- **Soal**
Salin tanpa perubahan bagian dari berita tentang penerimaan negara dari sawit di bawah ini, mulai dari "Angka ini tumbuh" dan terus sampai "tingginya ekspor konsentrat.".

Jakarta, BGNNEWS.CO.ID - Sawit kembali membuktikan diri sebagai penopang kuat fiskal nasional, terutama saat sektor lain belum menunjukkan kinerja maksimal.
Hal ini dibuktikan dengan pendapatan negara kembali menunjukkan tren positif jelang akhir tahun. Kementerian Keuangan (Kemenkeu) melaporkan realisasi penerimaan kepabeanan dan cukai mencapai Rp249,3 triliun per Oktober 2025, atau 82,7% dari target APBN 2025.
Angka ini tumbuh 7,6% year on year (yoy), salah satunya berkat ledakan penerimaan bea keluar dari ekspor sawit. ''Kepabeanan dan cukai sudah terkumpul Rp249,3 triliun, tumbuh 7,6% di atas tahun lalu dan sudah mencapai 80,3% dari target,'' ujar Wakil Menteri Keuangan Suahasil Nazara dalam konferensi pers APBN KiTa Edisi November 2025 di Jakarta.
Dari seluruh komponen penerimaan kepabeanan, bea keluar menjadi bintang utama. Penerimaan bea keluar tercatat Rp24,0 triliun, atau fantastis 537,4% dari target APBN.
Secara tahunan, angkanya melonjak 69,2% yoy. Suahasil menjelaskan, dorongan terbesar datang dari kenaikan harga minyak kelapa sawit (CPO), naiknya volume ekspor sawit, serta tingginya ekspor konsentrat.

- **Data yang Diberikan**
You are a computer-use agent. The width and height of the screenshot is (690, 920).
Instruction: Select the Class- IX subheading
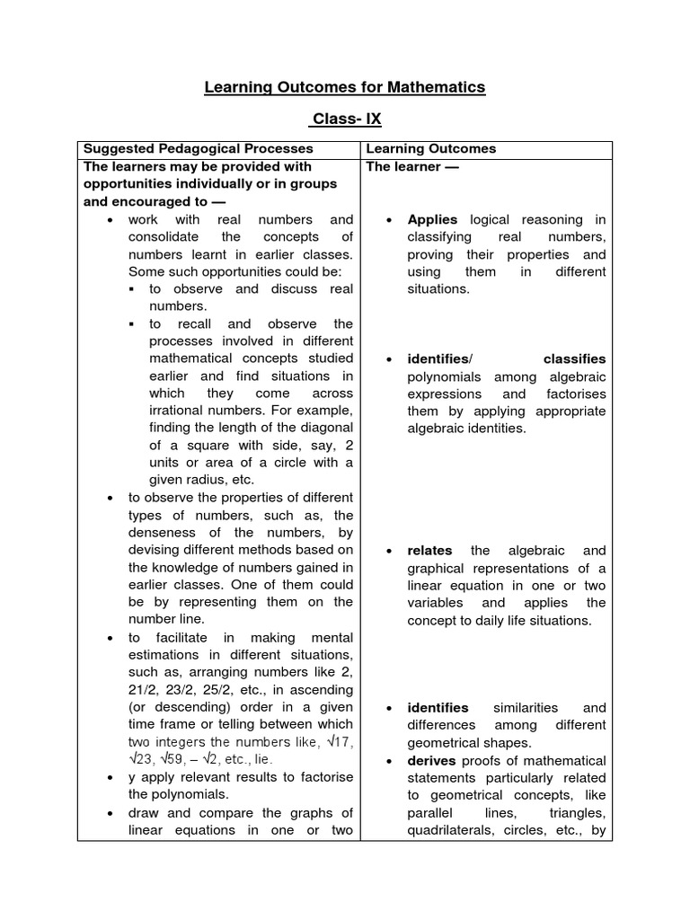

- **Penyelesaian Soal**
Angka ini tumbuh 7,6% year on year (yoy), salah satunya berkat ledakan penerimaan bea keluar dari ekspor sawit. ''Kepabeanan dan cukai sudah terkumpul Rp249,3 triliun, tumbuh 7,6% di atas tahun lalu dan sudah mencapai 80,3% dari target,'' ujar Wakil Menteri Keuangan Suahasil Nazara dalam konferensi pers APBN KiTa Edisi November 2025 di Jakarta.
Dari seluruh komponen penerimaan kepabeanan, bea keluar menjadi bintang utama. Penerimaan bea keluar tercatat Rp24,0 triliun, atau fantastis 537,4% dari target APBN.
Secara tahunan, angkanya melonjak 69,2% yoy. Suahasil menjelaskan, dorongan terbesar datang dari kenaikan harga minyak kelapa sawit (CPO), naiknya volume ekspor sawit, serta tingginya ekspor konsentrat.